* _Supplied information_

• • • • • • •

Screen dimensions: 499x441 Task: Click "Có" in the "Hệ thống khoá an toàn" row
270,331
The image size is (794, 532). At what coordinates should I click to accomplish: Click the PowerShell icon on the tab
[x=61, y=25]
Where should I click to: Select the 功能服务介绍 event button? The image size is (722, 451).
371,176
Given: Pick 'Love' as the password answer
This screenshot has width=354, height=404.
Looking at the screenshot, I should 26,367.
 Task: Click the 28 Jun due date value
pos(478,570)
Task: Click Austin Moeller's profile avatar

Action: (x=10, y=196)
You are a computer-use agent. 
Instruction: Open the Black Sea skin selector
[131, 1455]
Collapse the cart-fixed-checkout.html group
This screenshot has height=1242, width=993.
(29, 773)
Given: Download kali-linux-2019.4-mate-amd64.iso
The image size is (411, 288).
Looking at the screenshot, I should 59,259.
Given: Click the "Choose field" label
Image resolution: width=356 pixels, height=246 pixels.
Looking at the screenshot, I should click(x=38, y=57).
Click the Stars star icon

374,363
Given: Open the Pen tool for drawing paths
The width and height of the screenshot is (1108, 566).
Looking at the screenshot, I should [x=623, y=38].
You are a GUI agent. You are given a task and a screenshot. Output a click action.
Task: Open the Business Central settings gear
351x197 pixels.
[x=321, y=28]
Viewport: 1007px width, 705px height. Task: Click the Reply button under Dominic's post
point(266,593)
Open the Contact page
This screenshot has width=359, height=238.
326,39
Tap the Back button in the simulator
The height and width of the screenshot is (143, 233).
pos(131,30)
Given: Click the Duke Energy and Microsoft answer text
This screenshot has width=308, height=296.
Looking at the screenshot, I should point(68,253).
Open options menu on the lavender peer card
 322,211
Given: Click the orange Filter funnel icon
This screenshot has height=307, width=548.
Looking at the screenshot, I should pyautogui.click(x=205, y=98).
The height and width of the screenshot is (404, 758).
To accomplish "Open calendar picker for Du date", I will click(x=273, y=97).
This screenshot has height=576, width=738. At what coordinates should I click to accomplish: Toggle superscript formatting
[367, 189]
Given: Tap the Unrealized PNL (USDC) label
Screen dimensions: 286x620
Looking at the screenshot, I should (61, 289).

• • • • • • •

* _What is required_
From the listing above, the lines starting with the one that has "You are a computer-use agent." and running through the one that has "Given: Download kali-linux-2019.4-mate-amd64.iso" should be copied exactly, ends included.

* _Answer below_
You are a computer-use agent. 
Instruction: Open the Black Sea skin selector
[131, 1455]
Collapse the cart-fixed-checkout.html group
This screenshot has height=1242, width=993.
(29, 773)
Given: Download kali-linux-2019.4-mate-amd64.iso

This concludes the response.